Vol. 1Blood & FireDay 51
Nicaea, Bithynia · 325 AD

One word that split the world

The Nicene Creed debated

The debate inside the council chamber turns on a single Greek word: homoousios. Same substance. The Arians want homoiousios — similar substance. One letter difference. An iota of difference, literally — which is where the English phrase comes from.

To people outside the room it sounds absurd. The historian Gibbon will mock it centuries later: all this suffering, all this controversy, over a single letter in a foreign word. The emperor Constantine himself initially tried to get both sides to drop the terminology entirely and simply agree to be unified.

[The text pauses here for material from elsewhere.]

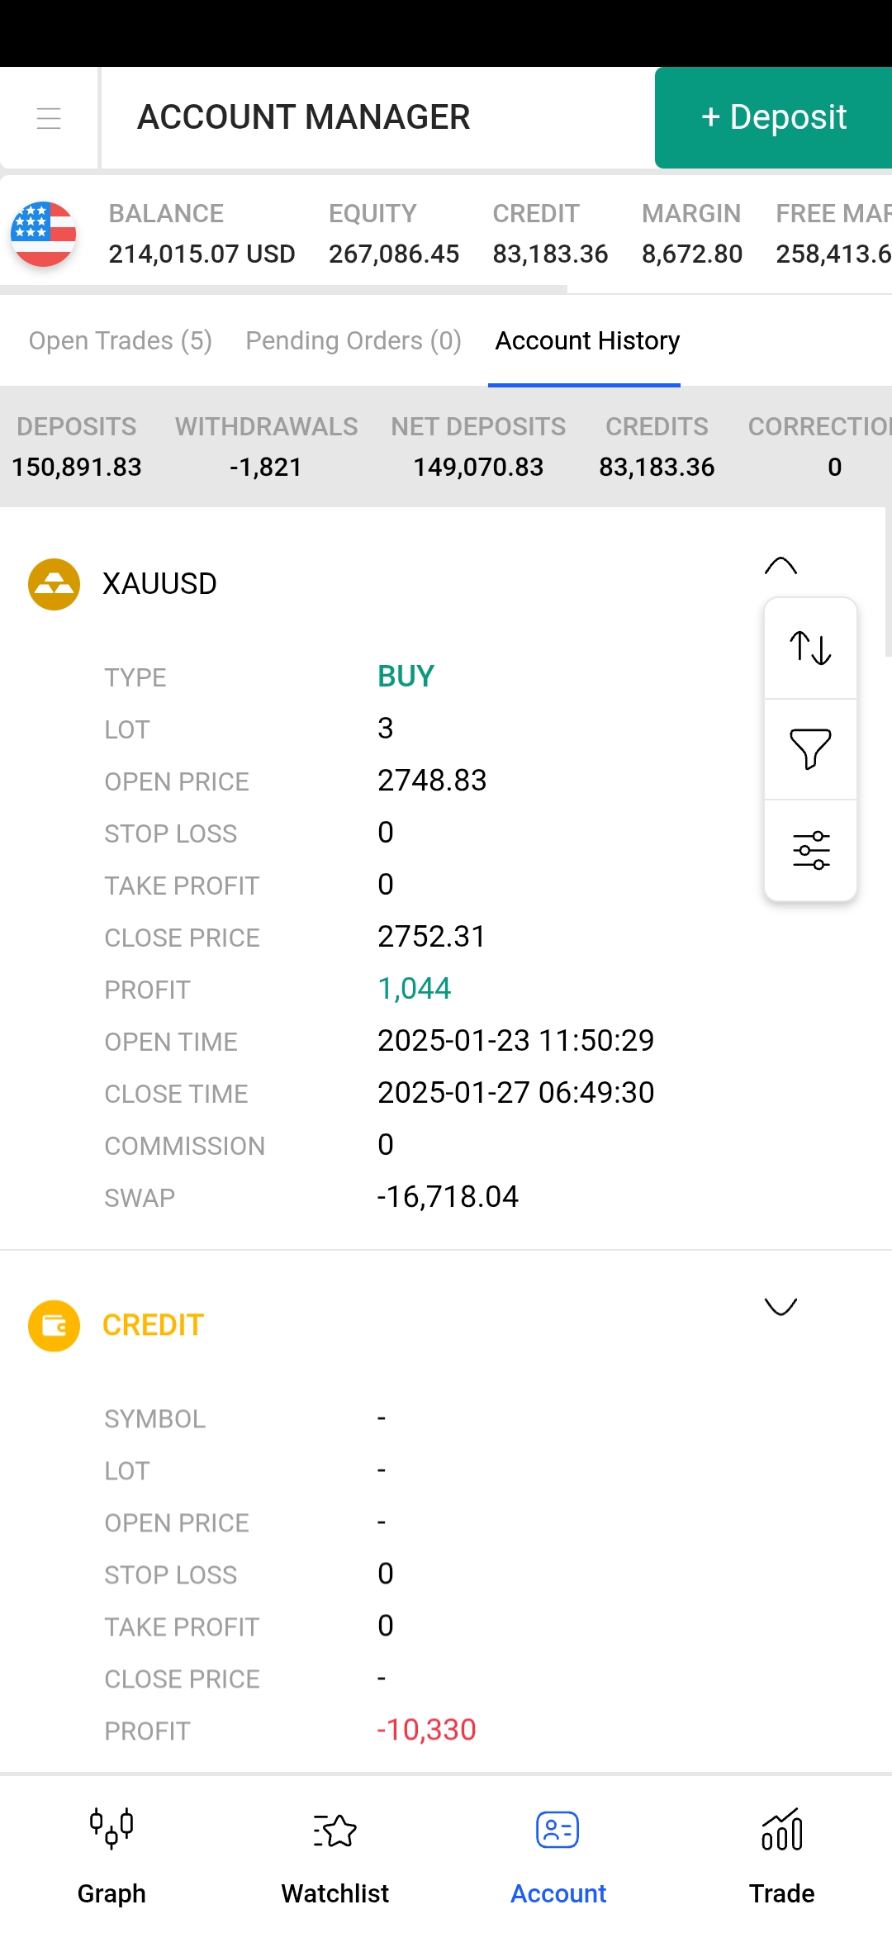Tap the CREDIT wallet icon
Viewport: 892px width, 1933px height.
point(54,1326)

But Athanasius and the bishops who understood what was at stake knew that the iota was everything. If the Son is merely similar to God — the closest thing to God, the greatest of all created beings, godlike in every respect — then he is still a creature. And a creature, however exalted, cannot save. Only God can forgive what was done against God. Only God can bridge the gap between humanity and the divine. Only the real thing will do.

The logic is airtight, which is why the Arians spend the next sixty years trying to find philosophical workarounds rather than directly refuting it.

The council votes. The creed uses homoousios. All but two bishops sign. Those two are exiled.

Arius is exiled too. He will be reinstated years later, die suddenly before his formal readmission to the church — under circumstances that both sides read as providential — and the controversy will outlive him by a generation.

But the word is in the creed. And the creed, in slightly expanded form, is still what Christians say on Sunday mornings around the world seventeen centuries later.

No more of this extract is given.